Versteckte Orte, beste Bars, nervige Klischees: Autoren der SZENE HAMBURG zeigen in unserer neuen Serie ihre Hood. Diesmal: St. Georg
Es gibt unzählige Stadtführer für Touristen, aber viel zu wenig gute Hamburgtipps für uns Menschen, die hier leben. 14 Autor*innen der SZENE HAMBURG wollen das ändern und plaudern aus dem Nähkästchen. Sie porträtieren jeweils den Stadtteil, in dem sie leben in einem Steckbrief – von Blankenese über St. Pauli bis nach Wilhelmsburg. Dabei räumen sie mit alten Klischees auf und stricken neue. Sie verraten welche Ecken nerven und welche Orte sie lieben, wo es schmackhaftes Junkfood gibt oder was der beste Soundtrack für ihren Stadtteil wäre, wo der ideale Platz für ein romantisches Date ist und welchen Termin man sich im August für ihre Hood vormerken sollte
Foto: Philipp Jung
Kunstredakteurin Sabine Danek lebt abwechselnd in Hamburg und Berlin. St. Georg ist ihrer Meinung nach der exotischste Ort der Stadt
Da gehen alle hin: Lange Reihe. Am Wochenende kommt man sich dort mittlerweile vor, als sei man auf der Friedrichstraße in Sylt gelandet. Zu schade, alles Subversive futsch
Da gehe ich hin: Steindamm. Buffet-Ausflüge ins afghanische Restaurant Kabul, Filme im Original im Savoy Kino, ein Metropolen-Feeling wie man es selten in Hamburg hat: Eine Moschee mit Fußballtürmen, indische Sari-Boutiquen und gigantisch große Gemüsestände (siehe Foto) – nicht bio aber kosmopolitan
Bestes Junkfood: Kein Junkfood, aber beste antiquierte 80er-Jahre Küche in Riesenportionen bei Frau Möller
Auf welches kalte Getränk wohin: Bar St. Georg, jeden Abend hoffnungslos voll und total verqualmt. Wenn alle anderen schon dicht sind, kann man hier auf dem Bürgersteig noch flüstern
Total überschätzt: Mutterland mit tollen Öko-Backwaren aber überteurtem Zeug. Unverwüstlich hält sich der zugegeben miese Spruch, dass ein Blowjob in St. Georg billiger sei als ein belegtes Sandwich im Edelfood-Store
Total unterschätzt: Lohmühlenpark. Spitzen Klettergeräte, hohe Rutschen, Beach-Volleyball und Basketball-Feld mit schönstem Flutlicht und Blickauf die kunterbunt beklebten Ex-Polizei-Hochhäuser
Kulturell wertvoll: Big Time! Alles da! Schauspielhaus, Kunsthalle, Elektrohaus, Hansa Varietétheater
Diesen Termin für August vormerken: Den gesamten Monat Alster, Alster, Alster: zu Fuß umrunden, heimlich Schlauchboot zu Wasser lassen oder die Wasser-Volleyballer bestaunen, die umgeben von Seerosen an der vierspurigen Kreuzung Sechslingspforte/Barcastraße ihre Bälle im Wasser schlagen
Worauf wir verzichten könn(t)en: Seelenlose Gastronomie wie Neumanns Weinbistro oder Peter Pane. Und die gestriegelten Uhlenhorster, die in St. Georg einfallen. Aber: Make Love Not War!

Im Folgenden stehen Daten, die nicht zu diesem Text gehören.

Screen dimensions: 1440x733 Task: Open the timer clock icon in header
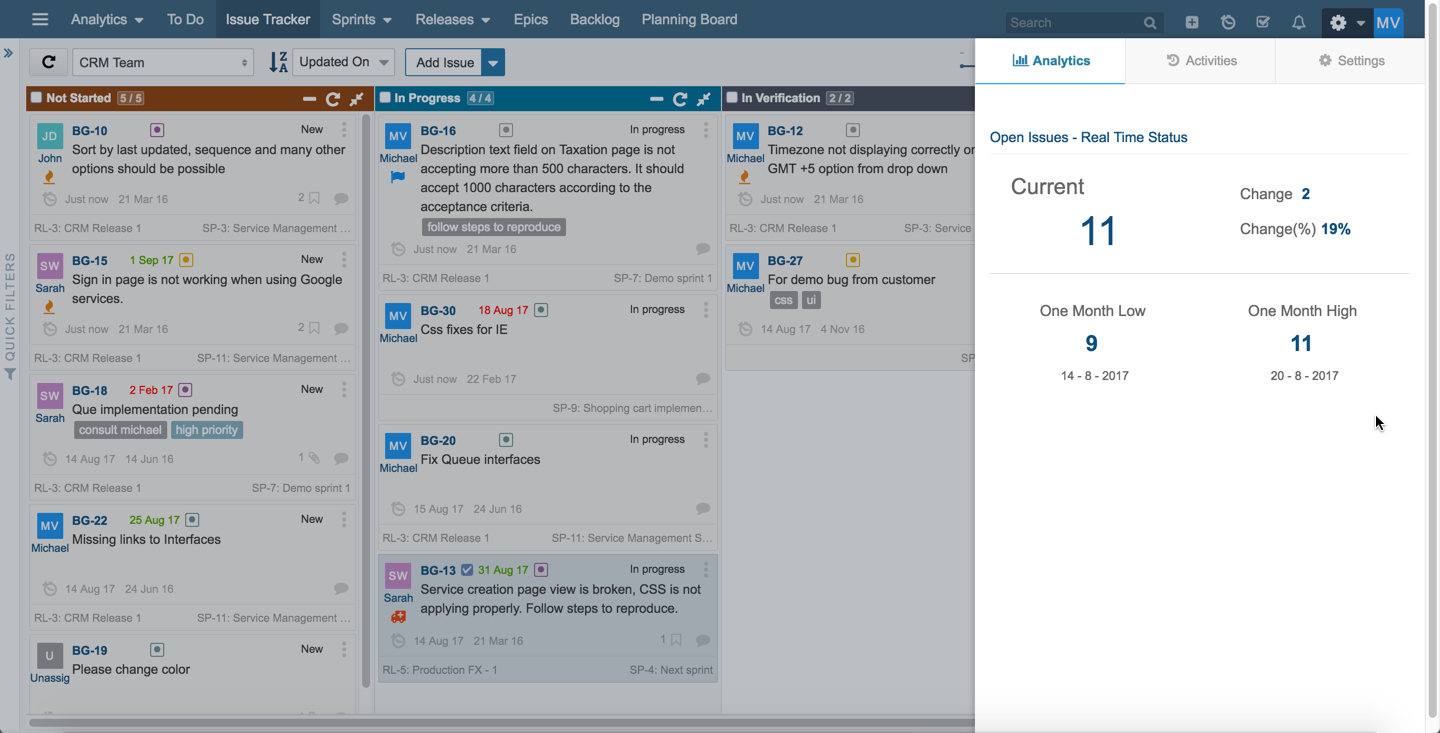[1228, 22]
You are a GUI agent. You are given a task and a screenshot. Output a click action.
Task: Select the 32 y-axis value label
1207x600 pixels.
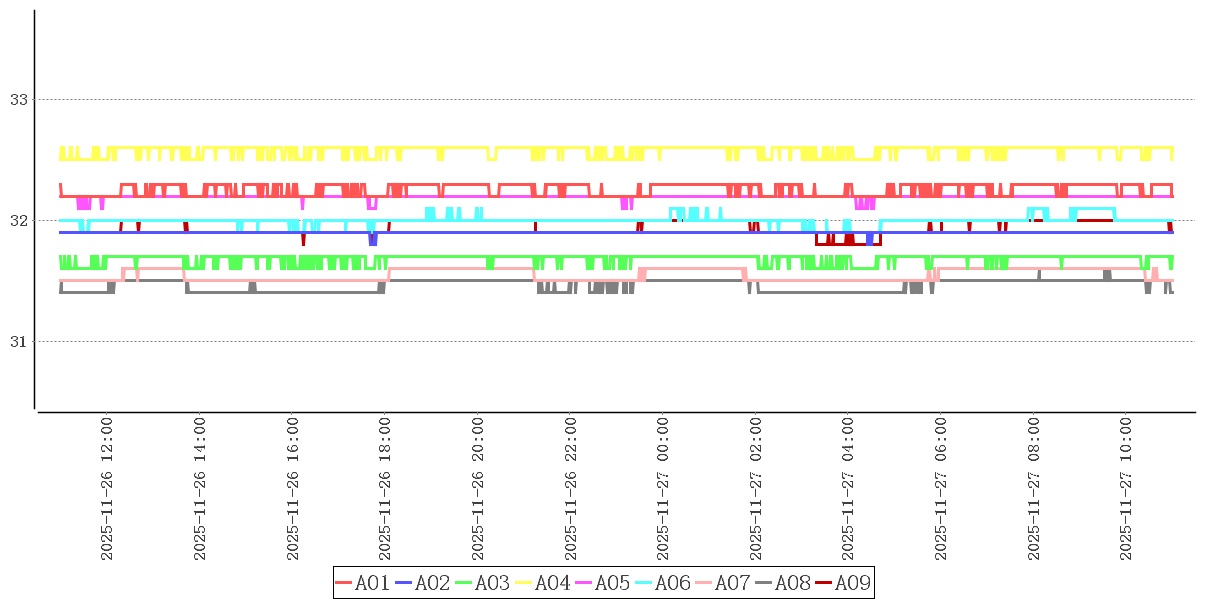18,221
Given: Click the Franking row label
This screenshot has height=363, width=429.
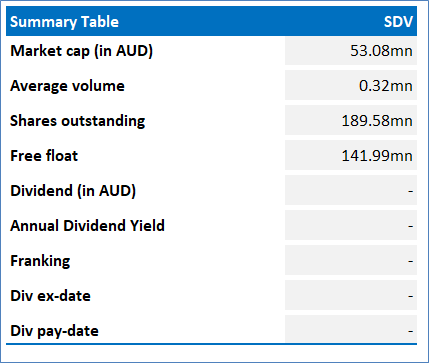Looking at the screenshot, I should 40,261.
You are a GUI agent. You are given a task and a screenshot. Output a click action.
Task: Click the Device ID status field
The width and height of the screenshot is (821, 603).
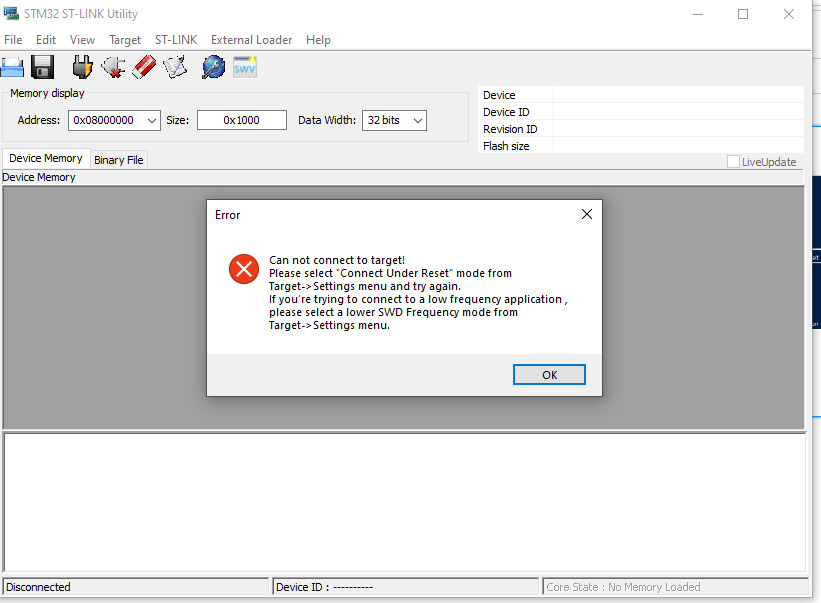coord(405,586)
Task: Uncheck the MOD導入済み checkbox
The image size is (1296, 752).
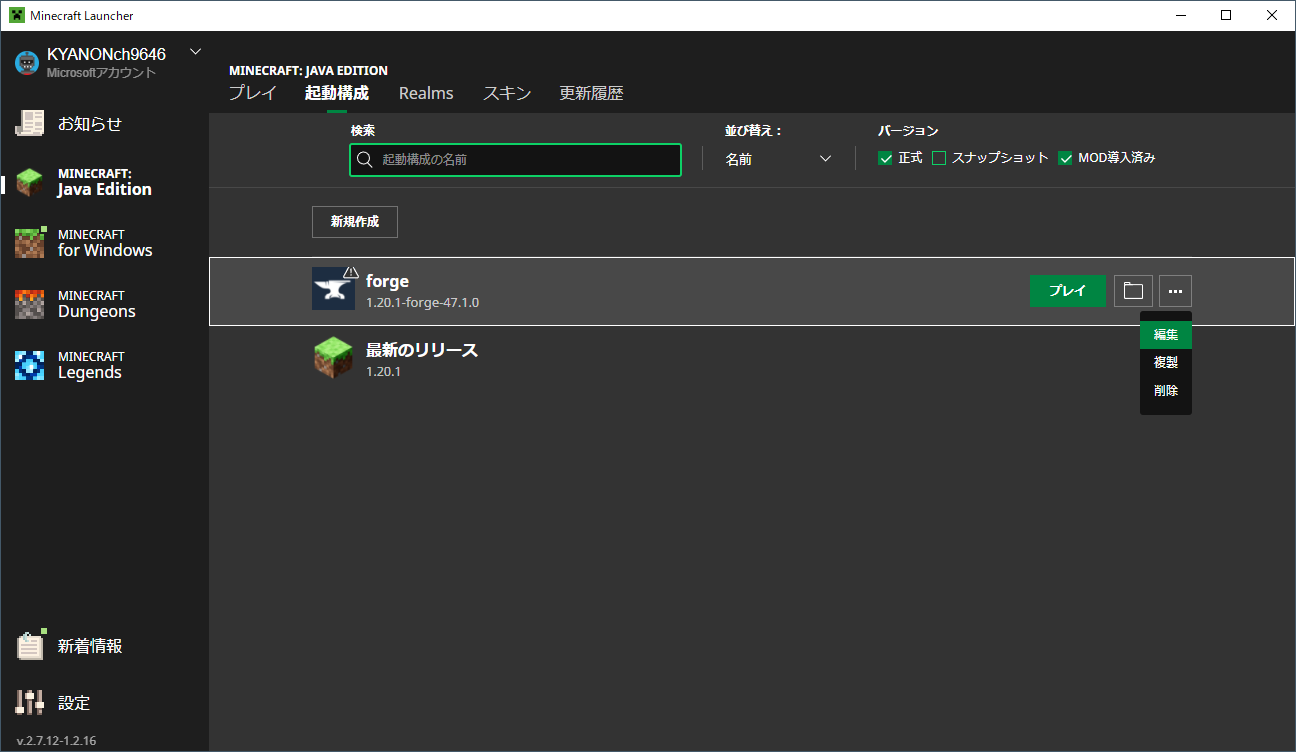Action: (x=1065, y=158)
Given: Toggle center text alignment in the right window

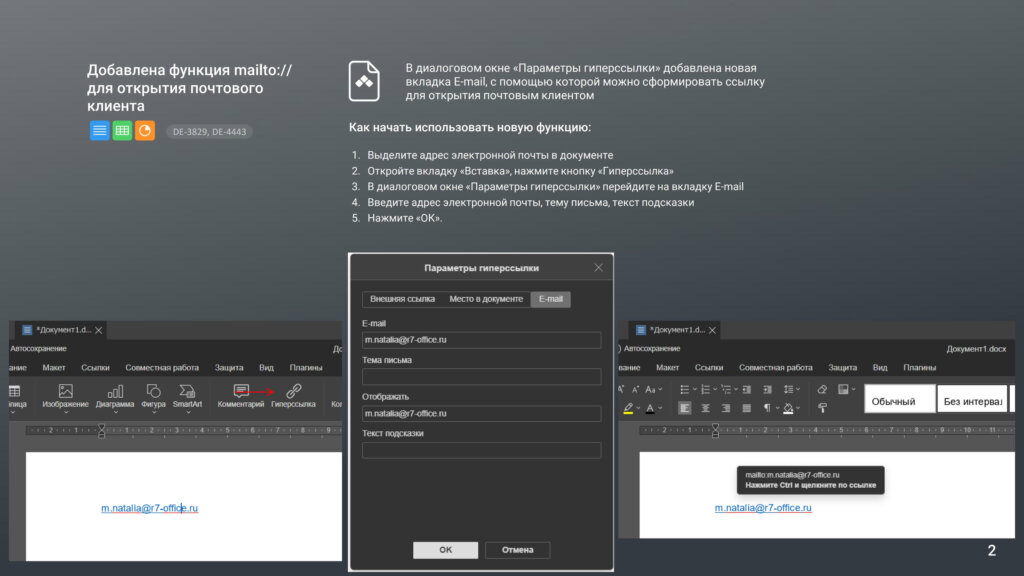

Lieblingnachbar: Udo Lindenberg, seit mehr als zwanzig Jahren Bewohner des Atlantic Hotels
Für gesunde Momente: Oh My Juice – kaltgepresste Säfte, Cappucino und Eiskaffee mit der besten Mandelmilch der Stadt am hübschen Marmortresen. Mehr L.A.-Lifestyle geht.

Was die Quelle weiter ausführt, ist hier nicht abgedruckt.